EXERCISE REQUIREMENTS
Please reproduce the lines from the one containing "Головна (51, 284)" through the end of the data below exactly as they stand, and omit all pictures.

(Dataset entries)
================================
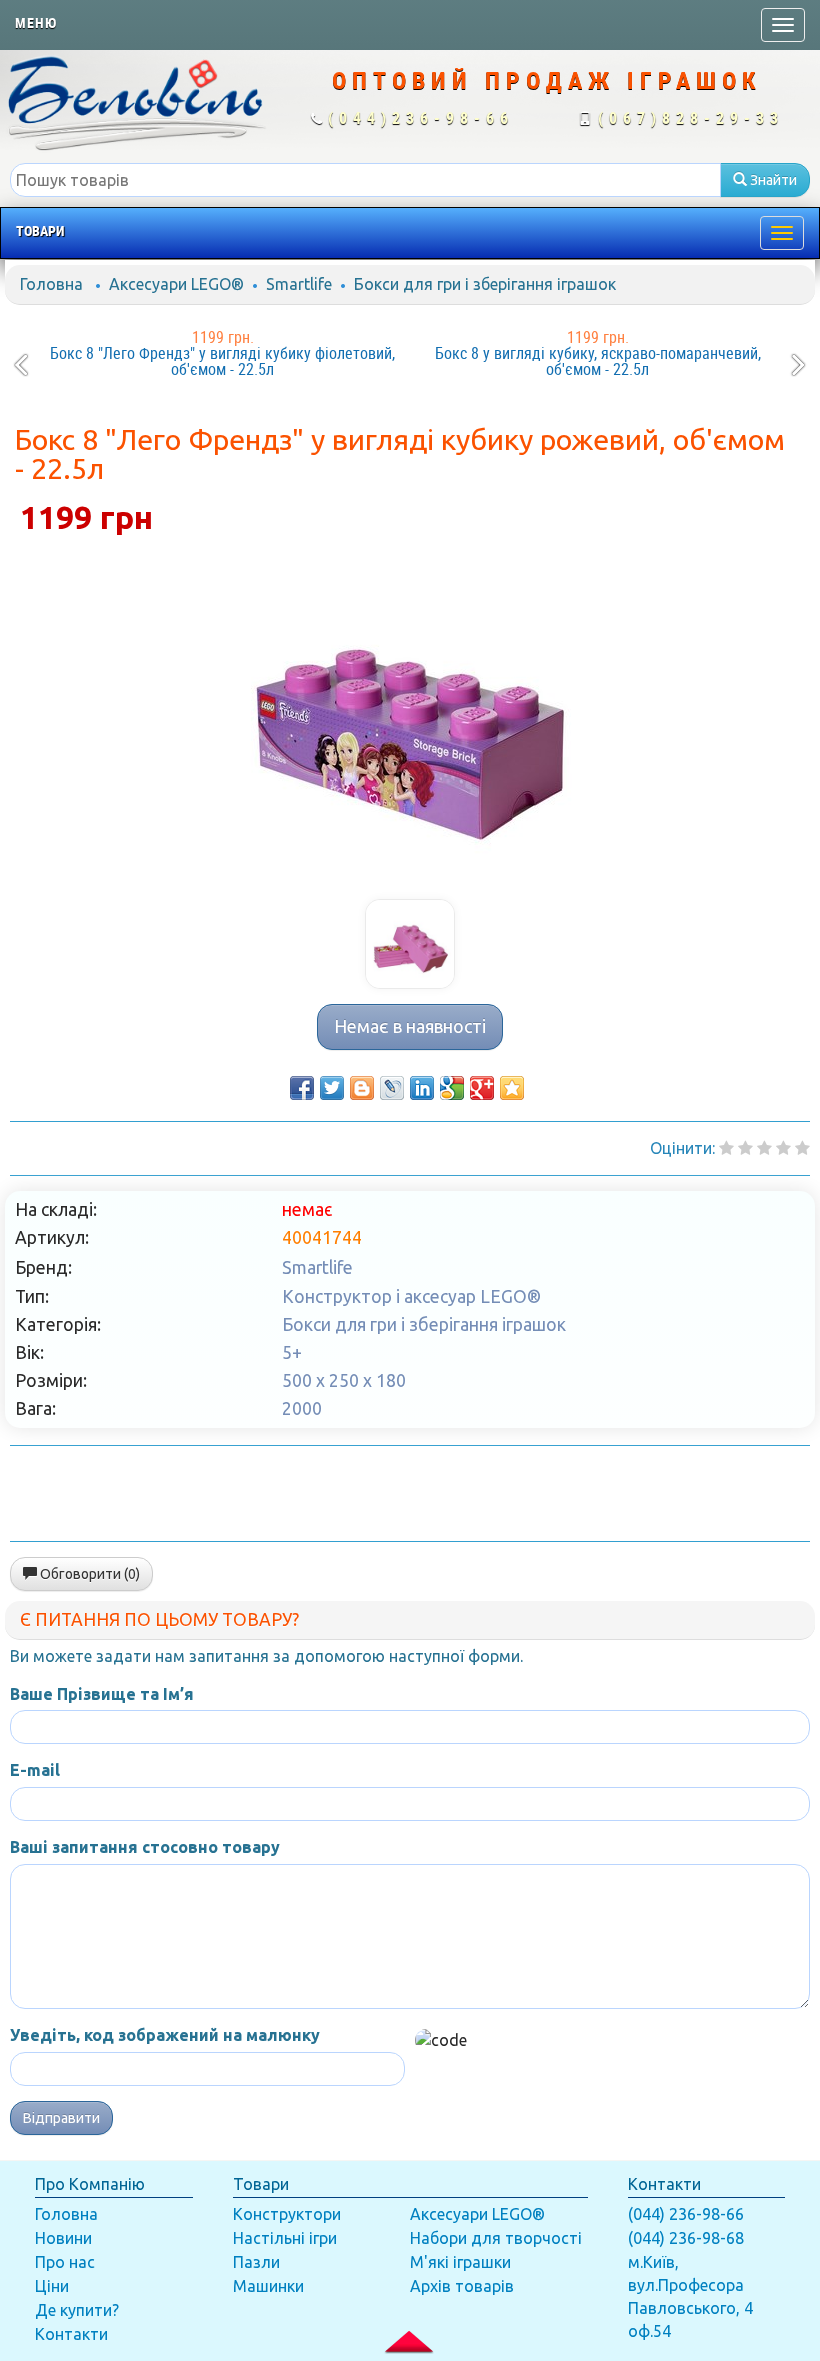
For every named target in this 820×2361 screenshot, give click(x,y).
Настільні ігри (285, 2238)
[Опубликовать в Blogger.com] (362, 1088)
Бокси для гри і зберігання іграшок (485, 284)
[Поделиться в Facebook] (302, 1088)
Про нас (65, 2262)
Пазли (256, 2262)
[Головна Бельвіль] (136, 101)
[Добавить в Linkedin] (422, 1088)
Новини (63, 2238)
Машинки (268, 2286)
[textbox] (365, 180)
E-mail (35, 1770)
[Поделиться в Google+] (482, 1088)
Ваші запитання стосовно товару (145, 1847)
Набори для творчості (496, 2238)
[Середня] (764, 1148)
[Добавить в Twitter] (332, 1088)
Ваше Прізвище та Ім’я (102, 1694)
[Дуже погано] (726, 1148)
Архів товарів (462, 2286)
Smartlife (299, 284)
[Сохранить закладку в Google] (452, 1088)
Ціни (52, 2286)
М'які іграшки (460, 2262)
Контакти (71, 2334)
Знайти (772, 180)
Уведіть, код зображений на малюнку (165, 2035)
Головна (51, 284)
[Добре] (802, 1148)
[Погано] (745, 1148)
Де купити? (77, 2310)
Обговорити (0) (88, 1574)
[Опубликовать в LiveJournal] (392, 1088)
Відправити (61, 2118)
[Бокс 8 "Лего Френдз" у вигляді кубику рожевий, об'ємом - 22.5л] (410, 724)
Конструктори (287, 2214)
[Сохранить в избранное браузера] (512, 1088)
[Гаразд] (783, 1148)
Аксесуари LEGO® (176, 284)
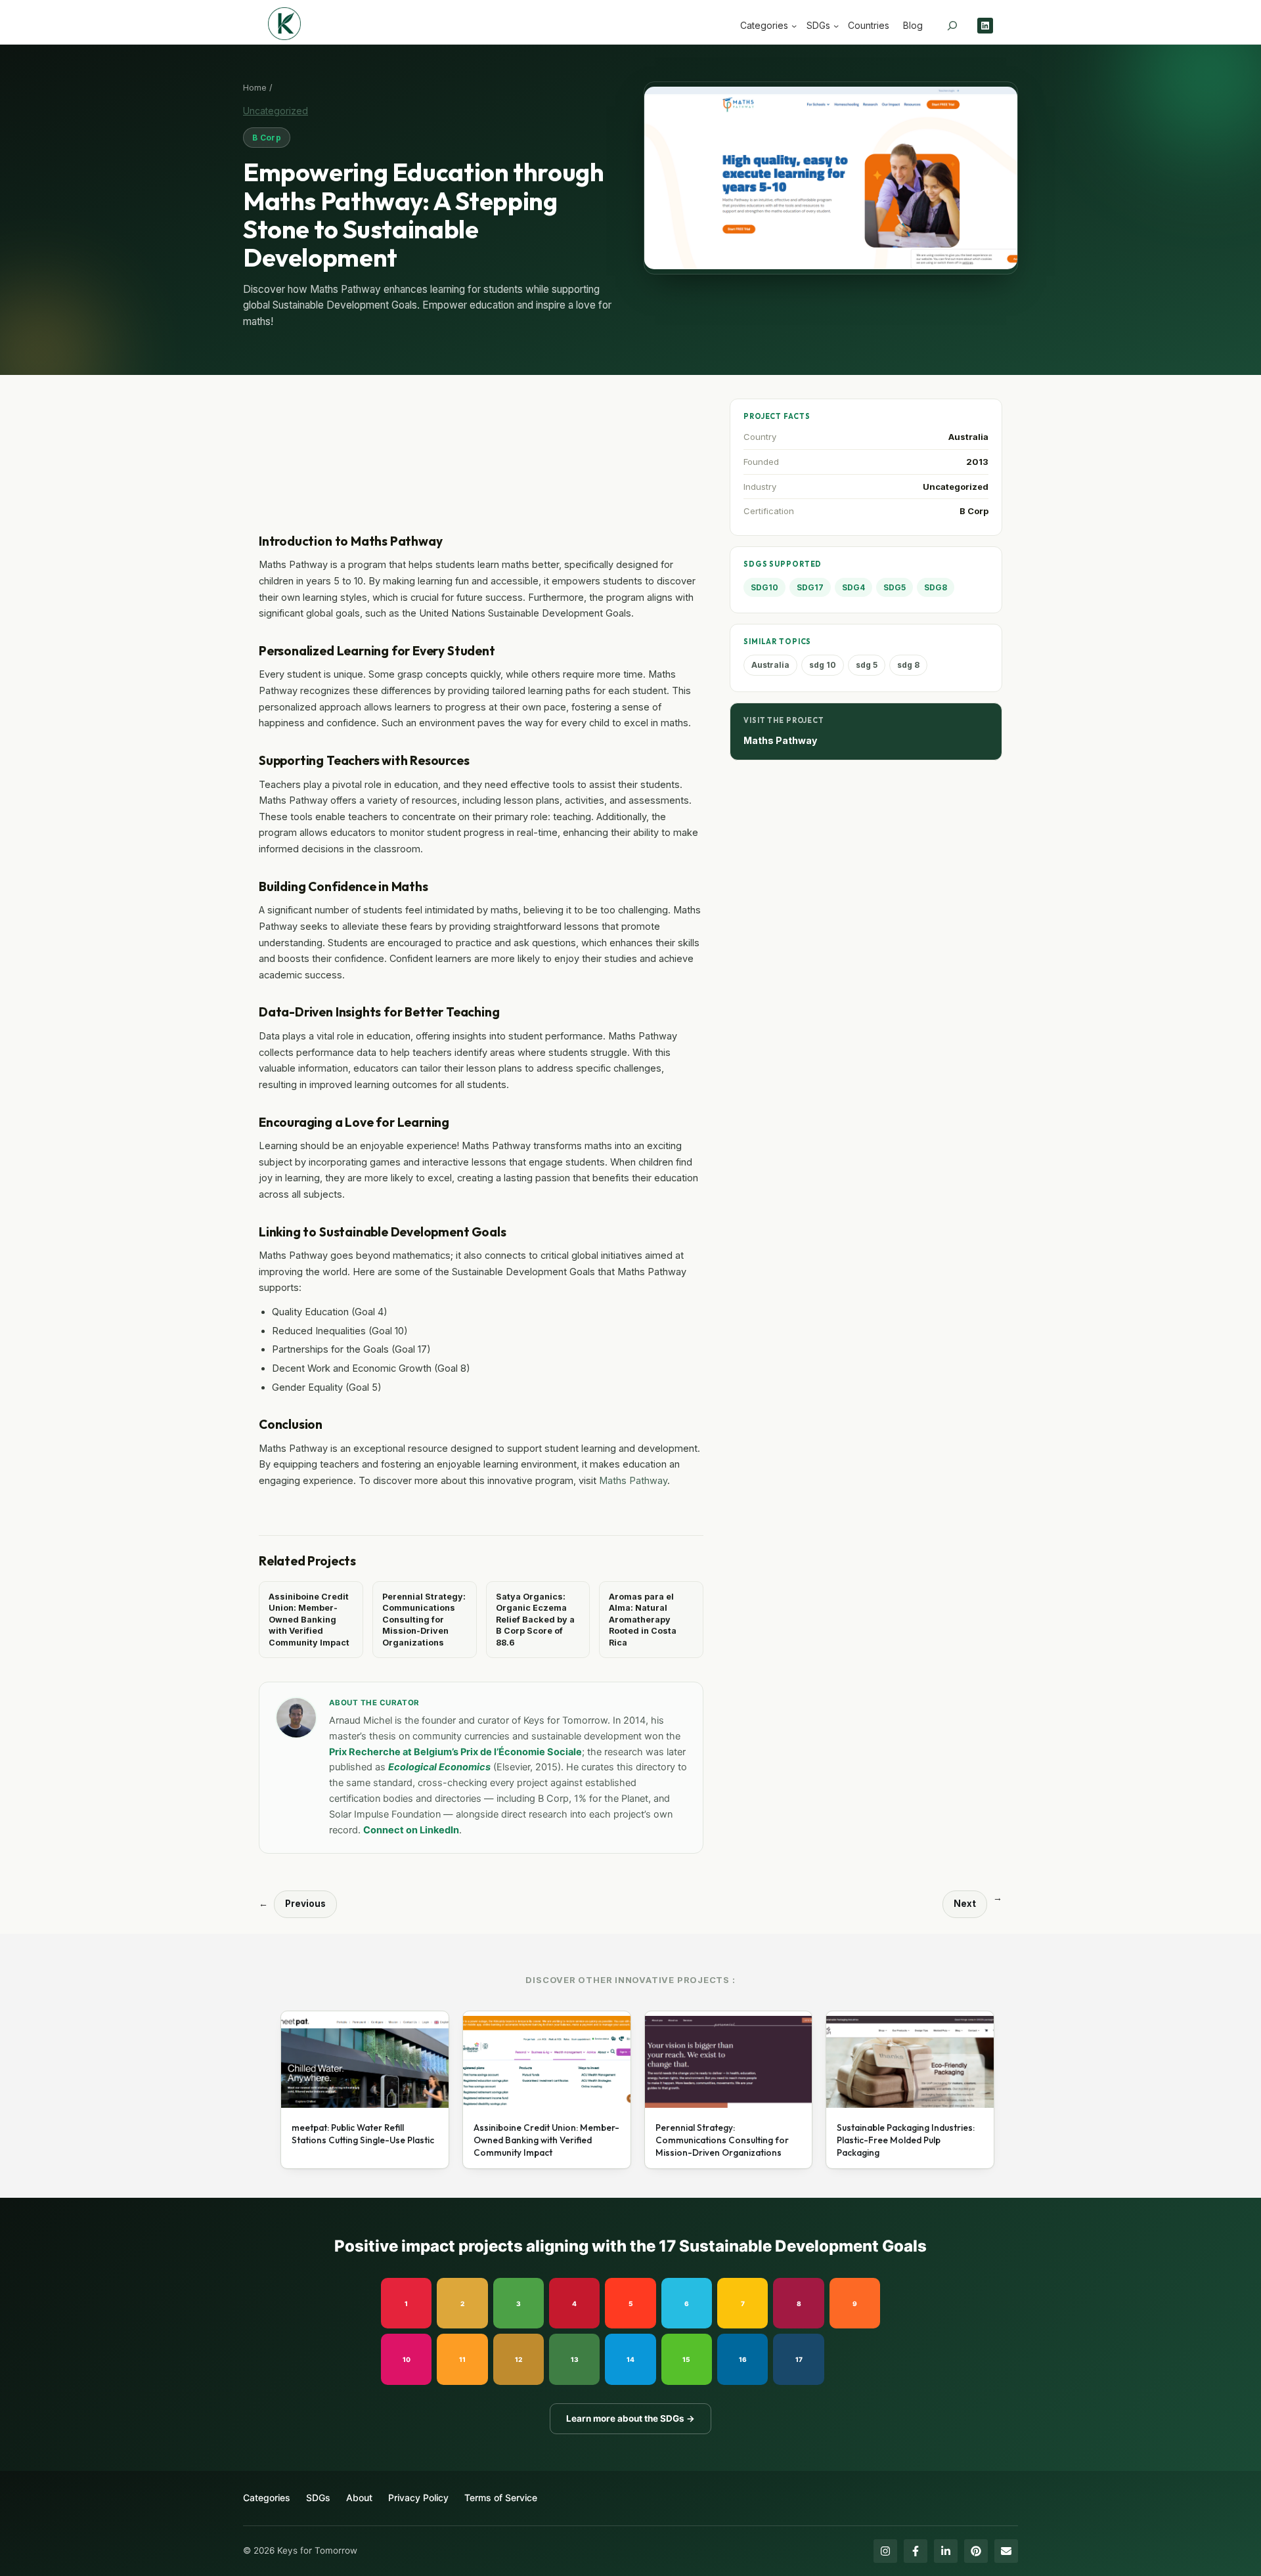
================================
TASK SOLUTION
Головна (51, 284)
[Добре] (802, 1148)
[Погано] (745, 1148)
Де купити? (77, 2310)
Обговорити (0) (88, 1574)
[Опубликовать в LiveJournal] (392, 1088)
Відправити (61, 2118)
[Бокс 8 "Лего Френдз" у вигляді кубику рожевий, об'ємом - 22.5л] (410, 724)
Конструктори (287, 2214)
[Сохранить в избранное браузера] (512, 1088)
[Гаразд] (783, 1148)
Аксесуари LEGO® (176, 284)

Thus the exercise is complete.